Each line from the one holding "荣誉证书 [button] (100, 555)" to the last line below must be written out exactly, with no other output.

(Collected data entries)
________________________________________
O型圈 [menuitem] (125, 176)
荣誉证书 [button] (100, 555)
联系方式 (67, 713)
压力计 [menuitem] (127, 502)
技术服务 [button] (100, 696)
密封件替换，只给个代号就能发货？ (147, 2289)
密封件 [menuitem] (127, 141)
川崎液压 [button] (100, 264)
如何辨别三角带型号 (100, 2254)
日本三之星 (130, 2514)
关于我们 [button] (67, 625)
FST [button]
________________________________________
WRITTEN ANSWER:
荣誉证书 [button] (100, 555)
联系方式 (67, 713)
压力计 [menuitem] (127, 502)
技术服务 [button] (100, 696)
密封件替换，只给个代号就能发货？ (147, 2289)
密封件 [menuitem] (127, 141)
川崎液压 [button] (100, 264)
如何辨别三角带型号 (100, 2254)
日本三之星 (130, 2514)
关于我们 [button] (67, 625)
FST [button]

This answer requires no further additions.